Friday, January 20, 2012

Aging Resource Center Update

If I told you there were basic steps you could take to enhance your quality of life and reduce or delay your chances for memory decline, would you take them?

Research suggests that when we are informed, most of us will take proactive steps.

That’s the idea behind Menorah Park’s Aging Resources Center. We want people to have access to information that supports overall wellbeing, independence and reduces crises and the resulting stress (a major cause of memory loss). The site within our main Menorah Park website, www.menorahpark.org/arc includes a library of comprehensive information to help our community find many answers to questions that arise during the aging process. It includes search capability to make the information even easier to find.

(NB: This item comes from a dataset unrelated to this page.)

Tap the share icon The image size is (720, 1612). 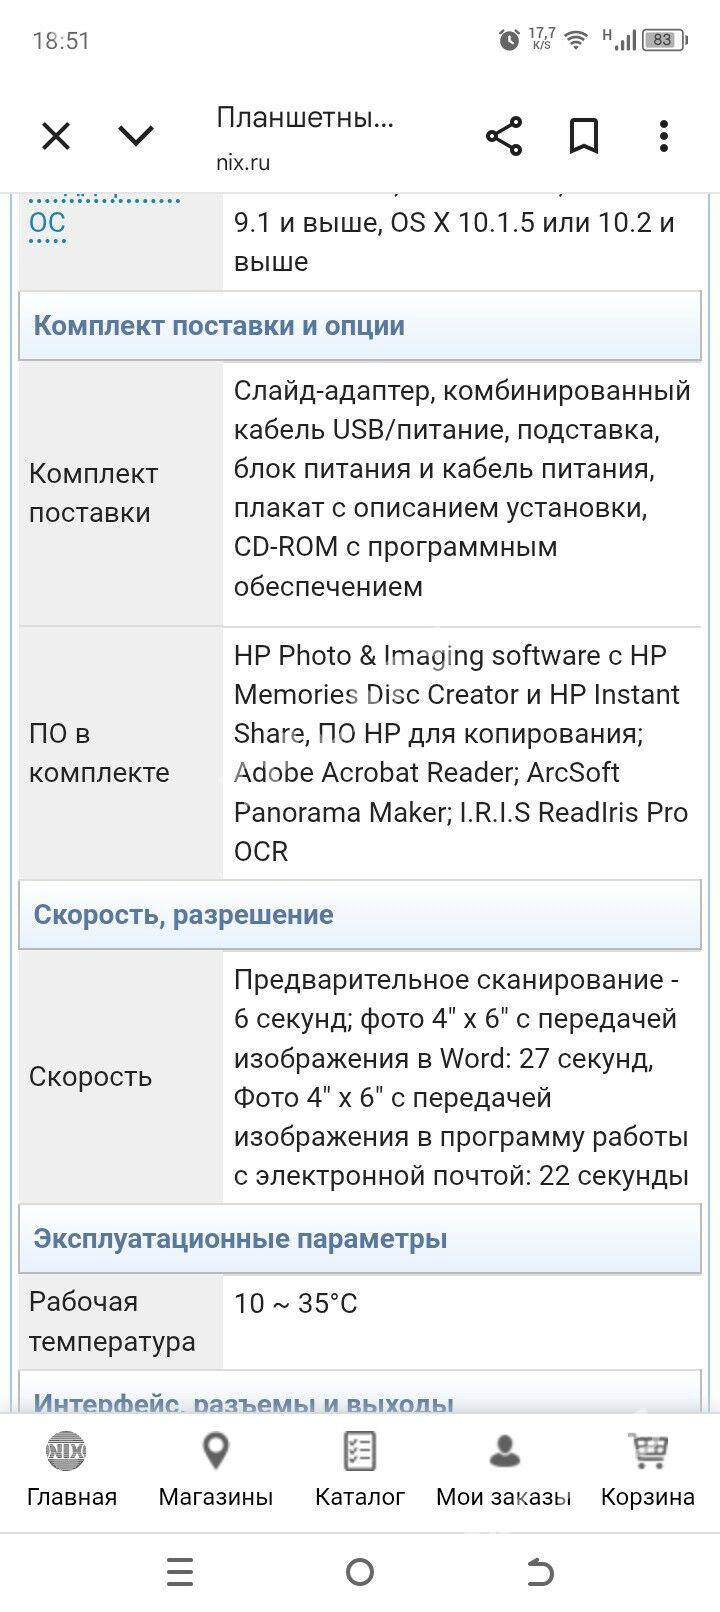click(x=504, y=136)
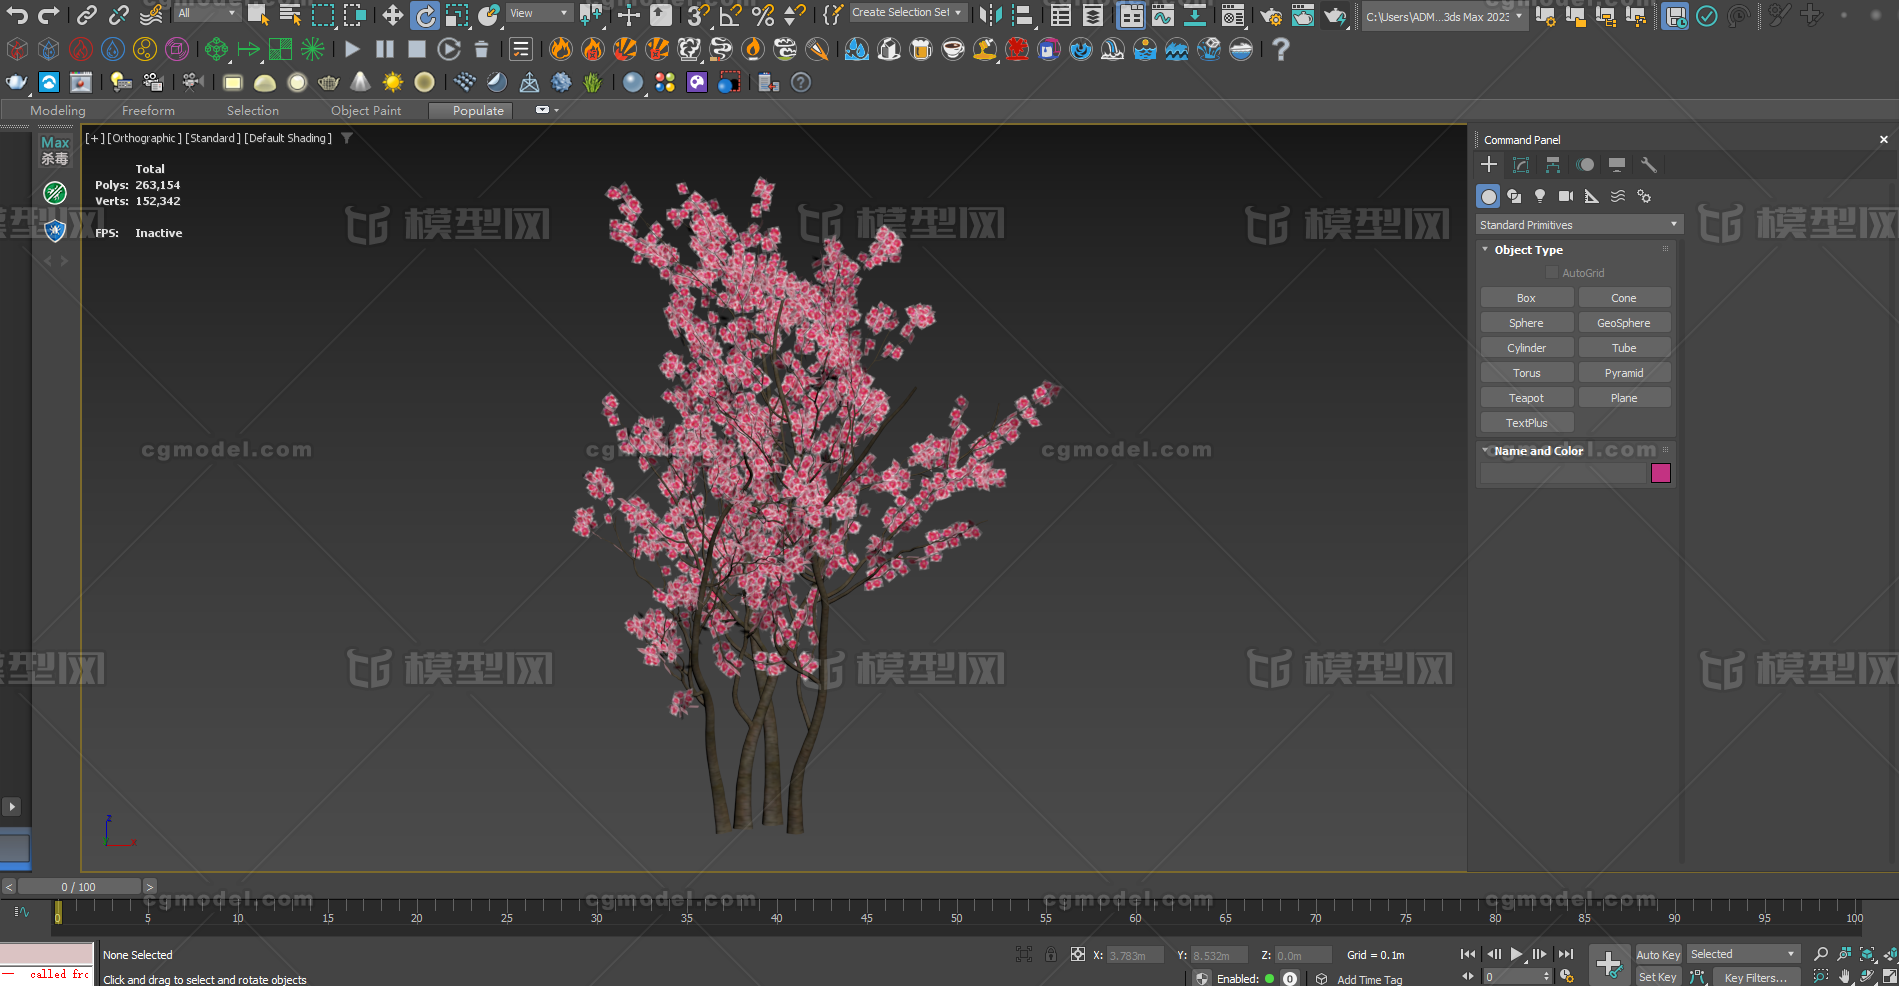Open the Default Shading viewport menu
This screenshot has width=1899, height=986.
[x=288, y=138]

Please explore the site and let me know what you think. I always welcome and appreciate input that supports our Menorah Park mission as experts in the field of aging.

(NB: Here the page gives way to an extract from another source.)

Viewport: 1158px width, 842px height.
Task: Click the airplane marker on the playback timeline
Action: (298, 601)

In addition to the site, thanks to the Myers fund, we hold quarterly free Dinner Conversations for the entire community. The next one is about fraud prevention and protection and will be held on March 22nd at 6:30 p.m.
I will send more information closer to the date.

I want to jump back to some brief information about ways to reduce memory decline, but first I want to thank Howard Epstein for his leadership of the Aging Resources Committee and all of the board members and staff involved in making this program a success.

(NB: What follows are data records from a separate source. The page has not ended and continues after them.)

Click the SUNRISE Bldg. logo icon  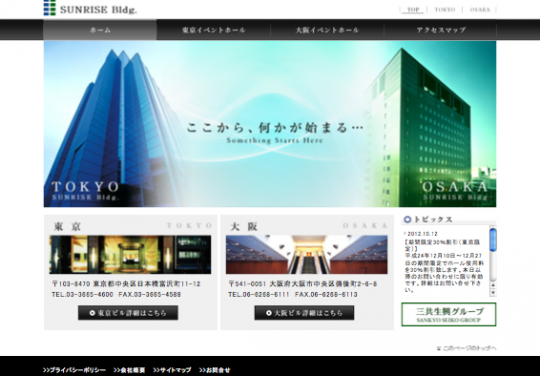point(50,8)

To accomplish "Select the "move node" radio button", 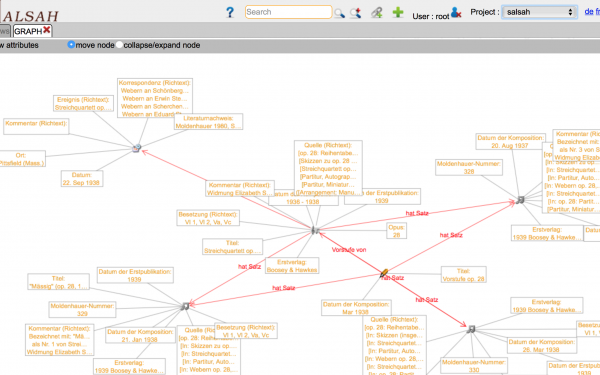I will (71, 45).
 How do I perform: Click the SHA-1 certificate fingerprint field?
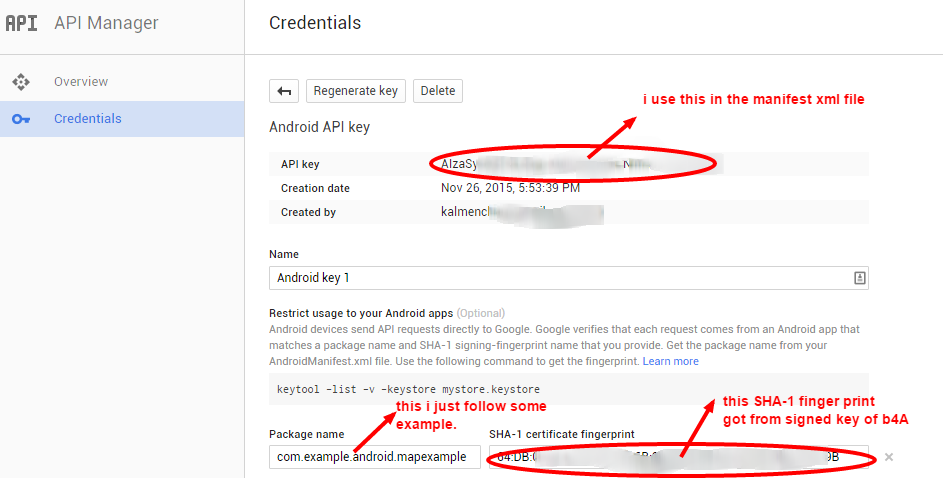[678, 457]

Ways to reduce risks of memory decline:
According to Johns Hopkins, you will be in a better position to keep your memory strong well into later life by knowing to the following:

  • New studies show that getting adequate sleep plays an essential role in learning new information, relating to names, dates, faces, facts, specific events - in short forming memory.
  • Recent evidence-based research reported in the Annals of Neurology suggests that people who closely follow the Mediterranean diet have a 40 percent lower risk of Alzheimer's disease. The Mediterranean diet incorporates basics of a healthy diet plus a splash of olive oil and sometimes a glass of red wine along with other components that characterize the traditional cooking style of countries bordering the Mediterranean Sea. (Most healthy diets include fruits, vegetables, fish and whole grains, and limit unhealthy fats. While these basic elements to diet remain tried-and-true, subtle variations or differences in proportions of certain foods may make a difference in your risk of heart disease.)
  • Studies investigating the exercise/memory/dementia link have shown positive outcomes in recent years so keep moving.
  • Johns Hopkins researchers have linked high levels of the stress hormone cortisol with poor cognitive performance in older adults. And another study, reported in the journal Neurology, found that depressed and anxious people are 40 percent more likely to develop mild cognitive impairment.
  • Evidence from recent studies in the Archives of Internal Medicine indicates that controlling high blood pressure and cardiovascular disease are absolutely critical to cognitive function. This can often be accomplished by losing extra pounds (just 10 pounds can help), exercise regularly, eat a healthy diet, reduce sodium and limit alcohol.
Wish me luck as I work to take off those 10 pounds and more!

I wish all of you ongoing health and wellbeing!!